課題 1: マンションの規約変更に関する提示文のうち、「急にピアノを弾いてはいけなくなった」という語句を含むところから書き始め、「は何か反論できるでしょうか。」まで書いたところで止めて、その部分をそのまま書き写してください。

提示文:
------------------------------
この記事は、掲載時点の法律関係を前提として記載されています。法改正などにより、解釈適用に変更が生じる可能性がありますのでご注意ください。

急にピアノが弾けない!細則の変更でも「特別の影響」で承認が必要か?弁護士が解説

2022-04-08

このコラムのまとめ

  • マンションの規約の設定変更等には,区分所有者および議決権の各4分の3以上の多数による集会決議が必要。
  • また,その変更等によって特別の影響を受ける区分所有者の承諾も必要になる。
  • 特別の影響を受けるかどうかは,マンションごとの事情を丁寧に検討する必要がある。

急にピアノを弾いてはいけなくなった

 マンションでは,様々な方が住んでいます。

 中には,ピアノが弾きたくて入居した方もいるでしょう。

 今まで認められていたピアノの演奏が,夜8時以降は禁止されてしまったら、当然ですがとても困った状況になります。

 マンションで突然そのようなルールが出来た場合,ピアニストとしては何か反論できるでしょうか。

規約変更による「特別の影響」

 マンションの規約を設定,変更等する場合,区分所有者および議決権の各4分の3以上の多数による集会決議が必要です(区分31①)。

 4分の3以上の賛成というのはそもそも大きなハードルです。

 さらに,31条1項後段は,その規約変更等が「一部の区分所有者の権利に特別の影響を及ぼすべき時は,その承諾を得なければならない。」とされています。

 つまり、規約変更等には,特別の影響を受ける区分所有者の承諾まで必要なのです

 どういう場合に「特別の影響」があると言えるのでしょうか。裁判所では,「規約の設定,変更等の必要性及び合理性とこれによって一部の区分所有者が受ける不利益とを比較衡量し,当該区分所有関係の実態に照らして,その不利益が区分所有者の受忍すべき限度を超えると認められる場合をいう」とされています。

 まとめると,特別の影響はないとして規約変更等が有効となる要件は,①規約を変更等する必要性があること,②規約の変更に合理性があること,③変更等による不利益が受忍限度内であること,であるといえます。

 反対に,上記①から③の一つでも満たさない場合には,特別の影響を受ける者の承諾が必要です。

規約の変更ではなく,使用細則の設定・変更ならどうか?

 ところで,ピアノの演奏に関する規制などは、通常,管理規約自体では無く,その下位規範といえる「使用細則」にて規定されることが多いでしょう。

 通常,使用細則の設定・変更については,総会の過半数で決議されています。
------------------------------
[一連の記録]
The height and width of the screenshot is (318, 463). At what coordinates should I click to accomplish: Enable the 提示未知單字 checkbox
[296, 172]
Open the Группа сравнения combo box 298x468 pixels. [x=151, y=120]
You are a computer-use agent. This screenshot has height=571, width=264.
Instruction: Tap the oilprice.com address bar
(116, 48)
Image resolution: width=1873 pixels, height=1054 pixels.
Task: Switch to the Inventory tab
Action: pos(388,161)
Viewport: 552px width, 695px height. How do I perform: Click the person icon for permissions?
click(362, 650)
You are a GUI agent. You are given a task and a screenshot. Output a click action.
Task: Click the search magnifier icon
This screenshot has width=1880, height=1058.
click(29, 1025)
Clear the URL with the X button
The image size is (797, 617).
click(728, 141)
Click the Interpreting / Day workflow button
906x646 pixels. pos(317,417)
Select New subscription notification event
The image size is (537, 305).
------------------------------
課題 2: 記録の「Viewport: 552px width, 695px」を含む行から始め、記録の最後の行を書いたところで止めて、これらの行だけを再掲せよ。その際「screenshot」を「screen image」に置き換え、ほかは一切変えないこと。

解答全文 1:
急にピアノを弾いてはいけなくなった

 マンションでは,様々な方が住んでいます。

 中には,ピアノが弾きたくて入居した方もいるでしょう。

 今まで認められていたピアノの演奏が,夜8時以降は禁止されてしまったら、当然ですがとても困った状況になります。

 マンションで突然そのようなルールが出来た場合,ピアニストとしては何か反論できるでしょうか。

解答全文 2:
Viewport: 552px width, 695px height. How do I perform: Click the person icon for permissions?
click(362, 650)
You are a GUI agent. You are given a task and a screen image. Output a click action.
Task: Click the search magnifier icon
This screen image has width=1880, height=1058.
click(29, 1025)
Clear the URL with the X button
The image size is (797, 617).
click(728, 141)
Click the Interpreting / Day workflow button
906x646 pixels. pos(317,417)
Select New subscription notification event
The image size is (537, 305).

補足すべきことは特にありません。